Better yet, use libvips instead of Pillow/ImageMagick for resize work. libvips processes images in streaming tiles rather than decoding the full bitmap into memory, with order-of-magnitude lower memory ceiling. libvips 8.13+ also has an "untrusted operations" mode that disables risky format features at runtime.

GIF bombs. Same idea, different format. GIF can declare a logical screen and individual frame dimensions; a multi-frame GIF can declare hundreds of huge frames.

Zip bombs. Both the classic recursive variety and the non-recursive 4.5 PB single-zip bomb. Defense: never decompress in-place. Stream-extract with a max_decompressed_size cap, drop the connection when it's exceeded.

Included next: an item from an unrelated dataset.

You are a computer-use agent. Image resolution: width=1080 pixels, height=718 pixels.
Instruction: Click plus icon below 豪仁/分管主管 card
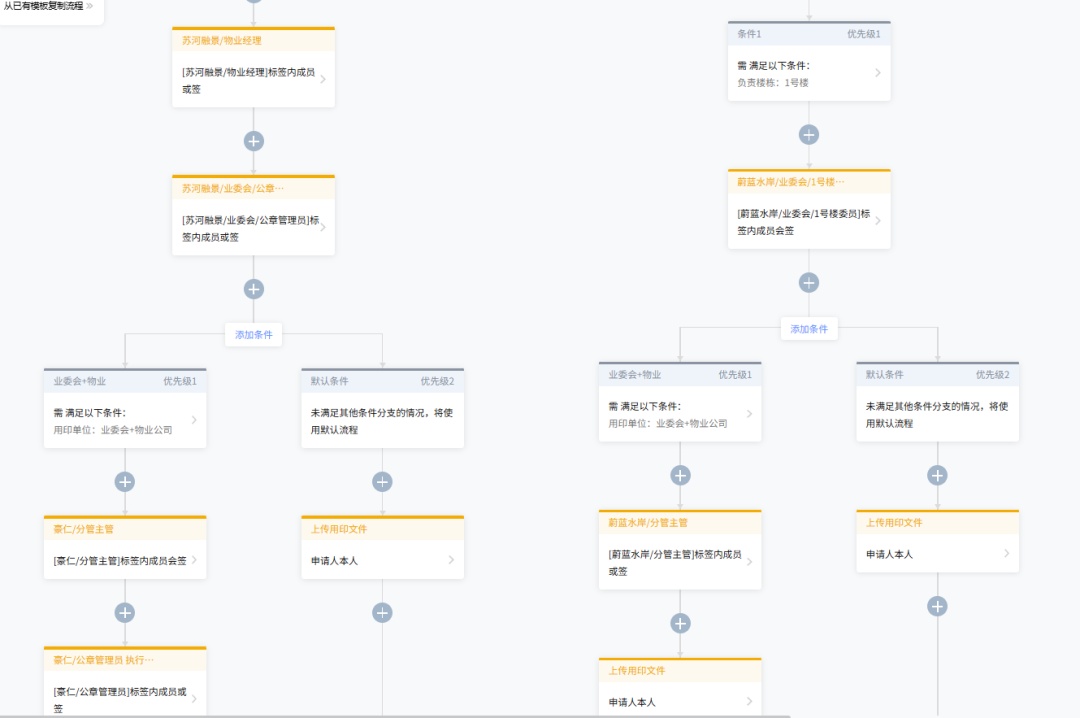pos(125,613)
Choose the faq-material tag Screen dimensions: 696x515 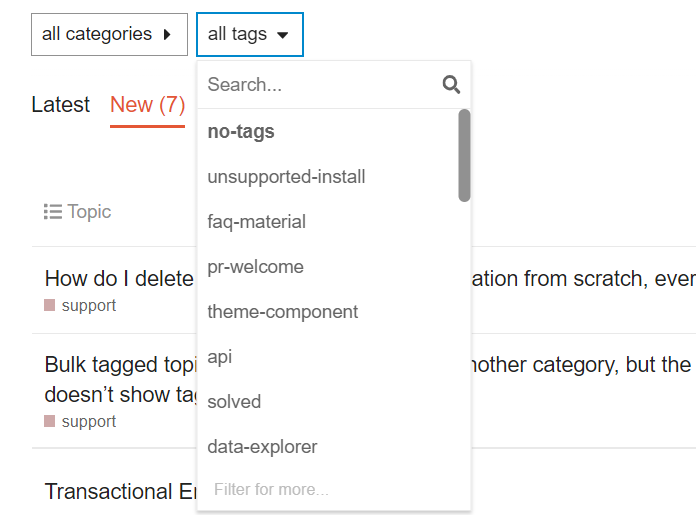pyautogui.click(x=256, y=222)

XML billion-laughs / quadratic blowup. SVG, DOCX, XLSX, PPTX are all XML inside a zip. An entity expansion like:

xml

<!DOCTYPE lolz [
  <!ENTITY lol "lol">
  <!ENTITY lol1 "&lol;&lol;&lol;&lol;&lol;&lol;&lol;&lol;&lol;&lol;">
  <!ENTITY lol2 "&lol1;&lol1;&lol1;&lol1;&lol1;&lol1;&lol1;&lol1;&lol1;&lol1;">
  ...
]>
<lolz>&lol9;</lolz>

A 1 KB file expands to ~1 GB during parsing. Defense: disable DOCTYPE / external entity processing in every XML parser. In Python that's defusedxml. In Go, encoding/xml doesn't expand entities by default, but if you use a different XML library, check it. Reject XML with a <!DOCTYPE declaration outright unless you have a specific reason to allow it.

PDF bombs. Recursive object references, deeply nested arrays, oversized images embedded. Defense: parse with a library that has resource limits (pdfminer.six with maxpages, or qpdf in a sandbox with ulimit for memory/CPU).

Office docs. Same XML issues plus embedded OLE objects, plus macros, plus the format is a zip so all zip-bomb defenses apply.

Polyglot files. A file that's valid as multiple formats simultaneously (a .png that's also a valid .html, a .pdf that's also a .jar). Magic-byte detection sees one type; the browser, server-side renderer, or downstream consumer sees another. Defense: re-encode to a canonical format. If a user uploads a "PNG," your worker decodes it and re-encodes a clean PNG. The polyglot property is destroyed by the round trip.

Step 6: malware scanning

This is the most-skipped step and the most reputation-damaging when it goes wrong. Three viable shapes in 2026:

Option A — ClamAV in a Lambda / Cloud Run function

The serverless ClamAV pattern is well-documented and works. Architecture:

S3 quarantine → S3 event → SQS → Lambda (ClamAV) → scan result tag
                                          │
                                          │ definitions
                                          ▼
                                  EFS / S3 with daily update
                                  via EventBridge cron

Implementation notes that matter:

ClamAV's virus definitions are ~400 MB and change daily. Bake them into the Lambda image at deploy time and you'll be scanning with stale signatures within a week.
Mount EFS to the Lambda, or use S3 as the definition store with a separate "refresh-definitions" Lambda triggered every 6-24 hours via EventBridge.
Lambda's /tmp is ephemeral; download the object to scan, scan, delete. Cap at 10 GB (Lambda max ephemeral storage).
For files larger than 10 GB, stream-scan via ClamAV's clamd socket — but at that point a separate VM running clamd is often simpler than Lambda.
ClamAV is signature-based. It catches known malware. It does not catch novel malware or behavioral threats.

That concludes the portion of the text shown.